§ Dataset records
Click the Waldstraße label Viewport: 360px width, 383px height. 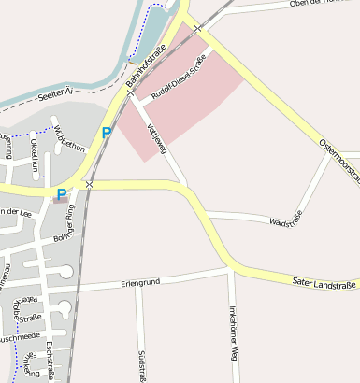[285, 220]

...

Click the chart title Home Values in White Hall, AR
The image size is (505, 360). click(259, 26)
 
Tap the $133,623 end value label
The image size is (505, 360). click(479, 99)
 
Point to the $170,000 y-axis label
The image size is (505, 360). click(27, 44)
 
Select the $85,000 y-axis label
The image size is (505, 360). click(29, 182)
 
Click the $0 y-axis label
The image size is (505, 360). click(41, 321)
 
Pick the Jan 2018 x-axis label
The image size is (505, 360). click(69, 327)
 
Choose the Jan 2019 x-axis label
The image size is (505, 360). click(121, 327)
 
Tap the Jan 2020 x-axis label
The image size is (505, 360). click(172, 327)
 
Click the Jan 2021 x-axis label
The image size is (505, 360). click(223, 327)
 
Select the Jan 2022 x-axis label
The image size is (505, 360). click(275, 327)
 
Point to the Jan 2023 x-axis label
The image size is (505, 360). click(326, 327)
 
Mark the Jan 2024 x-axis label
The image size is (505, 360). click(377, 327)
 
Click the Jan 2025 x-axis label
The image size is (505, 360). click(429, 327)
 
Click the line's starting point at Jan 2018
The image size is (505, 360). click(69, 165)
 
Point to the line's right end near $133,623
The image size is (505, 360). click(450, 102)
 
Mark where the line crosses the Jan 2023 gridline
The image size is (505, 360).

---

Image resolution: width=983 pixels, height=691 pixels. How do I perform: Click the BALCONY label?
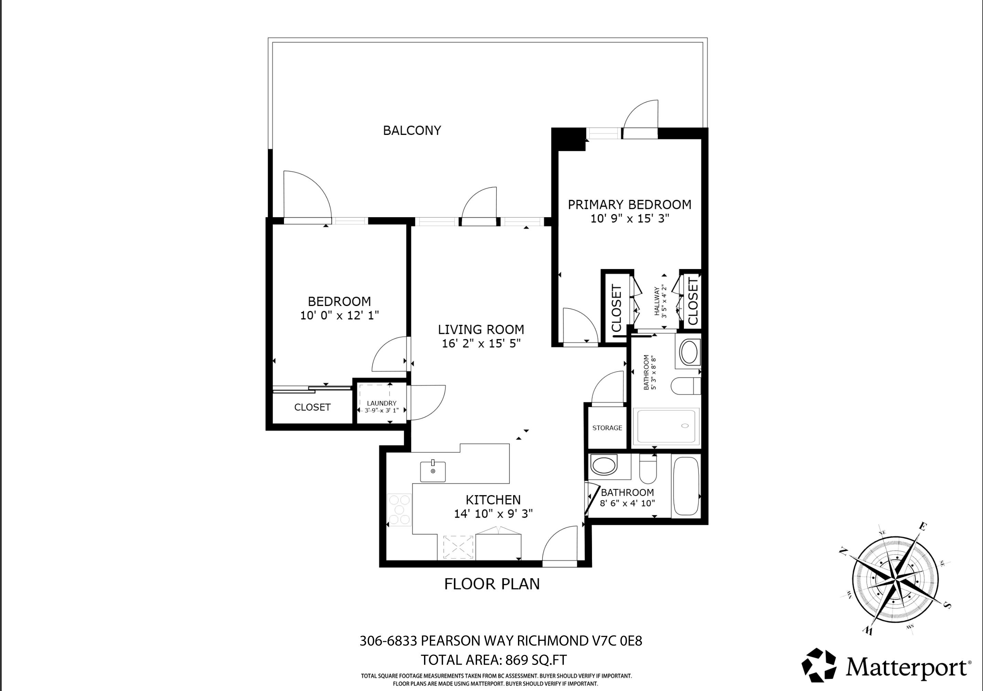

§ Your task
Count the lines of the entries above that contain the string "axis", matching case exactly. Reply with the number only.

§ Exercise solution
11